Kindermann
- Full name: Sociedade Esportiva Kindermann
- Founded: 23 August 1975; 50 years ago
- Dissolved: 19 June 2023; 2 years ago (officially by CBF)
- Ground: Estádio Salézio Kindermann
- Capacity: 6,500
| Home colours | Away colours |

= Sociedade Esportiva Kindermann =

Sociedade Esportiva Kindermann, commonly known as Kindermann, was a Brazilian football club based in Caçador, Santa Catarina.

==History==

The club was founded on 23 August 1975 with the name Grêmio Recreativo Esportivo Kindermann, by Salézio Kindermann, a businessman in the hotel industry.
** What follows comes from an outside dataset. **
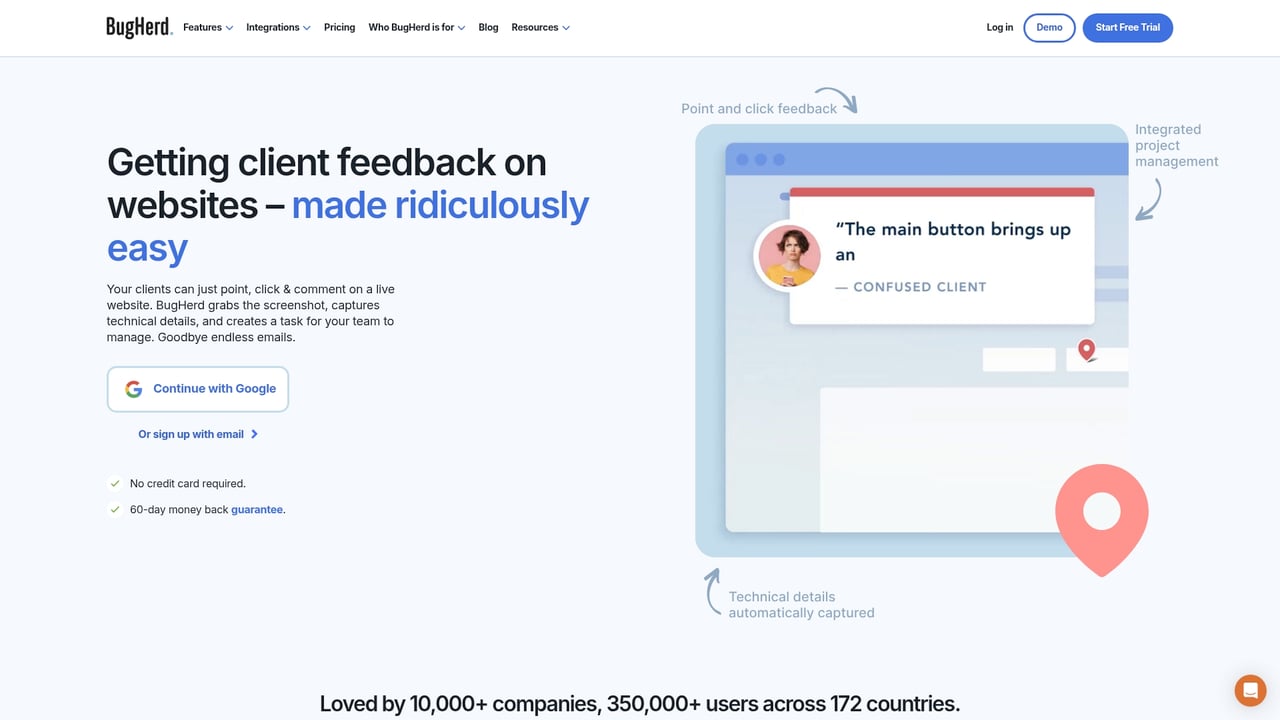
Task: Open the money back 'guarantee' link
Action: pyautogui.click(x=257, y=509)
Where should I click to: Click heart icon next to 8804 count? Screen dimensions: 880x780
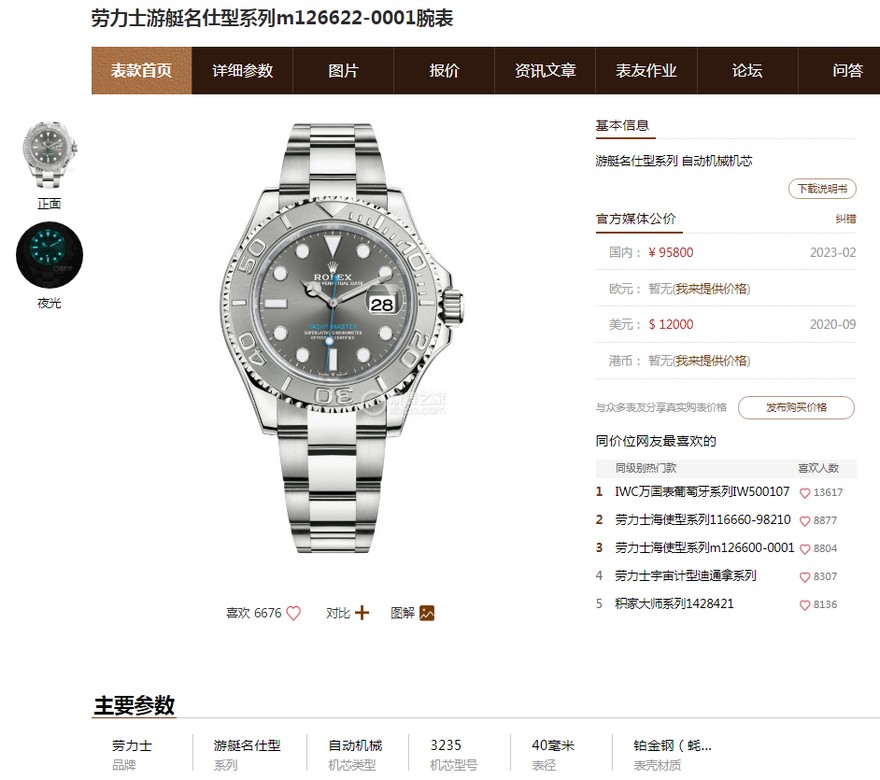[x=804, y=549]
Under the name Associação Caçadorense de Desportos, the club played men's football until 1995, when in 1996, it also began to dedicate to the development of women's football in the state, changing its name to Sociedade Esportiva Kindermann.

In women's football, the club dominated the Santa Catarina championship from 2008 onwards, being champion 13 times in a row, as well as winning the Copa do Brasil in 2015. In 2016, however, the project was shaken when the team's coach, Josué Kaercher, was murdered inside the club's training ground by Carlos Corrêa, the futsal team's coach who had been fired and committed such an act out of revenge.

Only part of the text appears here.